Low-Cost Electrochemical Approaches to Deep-Decarbonization

Though numerous efforts have been made to mitigate the impact of global warming, deep decarbonization of the world's largest sources of CO₂ emissions is proving increasingly necessary. Progress in many sectors is proceeding quickly, but we have so far failed to address all sources of industrial emissions. Aviation, long-distance shipping, load-following electricity, and steel, iron, and cement production together account for 27% of emissions and are considered hard-to-decarbonize sectors. We demonstrate and analyze several approaches using electrochemistry in an attempt to address two of these hard-to-decarbonize sectors: cement production and load-following electricity. For cement production, a novel approach to drive the decarbonation of calcium carbonate using neutral water electrolysis is proposed. This approach also generates concentrated gas streams of H₂ and O₂/CO₂. The fine powder Ca(OH)₂ that is generated in the reactor is then used to synthesize the majority cementitious phase in cement.

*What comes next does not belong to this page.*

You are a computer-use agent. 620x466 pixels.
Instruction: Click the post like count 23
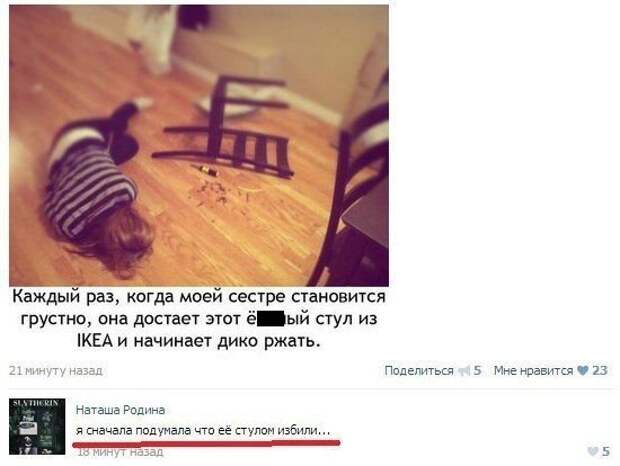pos(599,370)
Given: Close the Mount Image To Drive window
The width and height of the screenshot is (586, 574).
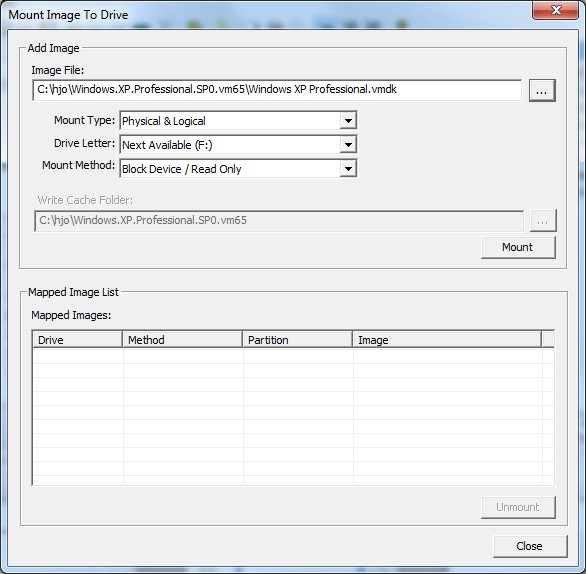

Approaches to use the concentrated gas streams from this process may be used synergistically with other processes under development for a decarbonized energy economy, suggesting a pathway to cost-competitive emissionless cement manufacturing wherein all energy is supplied by renewable electricity. For load-following electricity, an evaluation of metal-air batteries is first performed that provides a roadmap of the scale of cost reductions that might be accessible by 2050. We find that because metal-air batteries for grid energy storage are based on low-cost materials, system-level energy costs are low. However, we also find metal-air batteries currently suffer from performance and cost characteristics that prevent wide-scale deployment. Should these be addressed, we find that the cost of ownership for long-duration metal-air batteries is projected to become lower than $100/kWh. Drawing on the need for low-cost energy storage, a novel battery architecture that uses abundant chemicals separated by two immiscible phases is demonstrated. This self-assembling Zn-Cl₂ battery takes advantage of the immiscible nature of aqueous solutions and non-polar solvents. This system shows an inverse relationship between temperature and energy density that allows for low chemical cost while simultaneously exhibiting high energy density, reaching roughly $2/kWh and 700 Wh/L.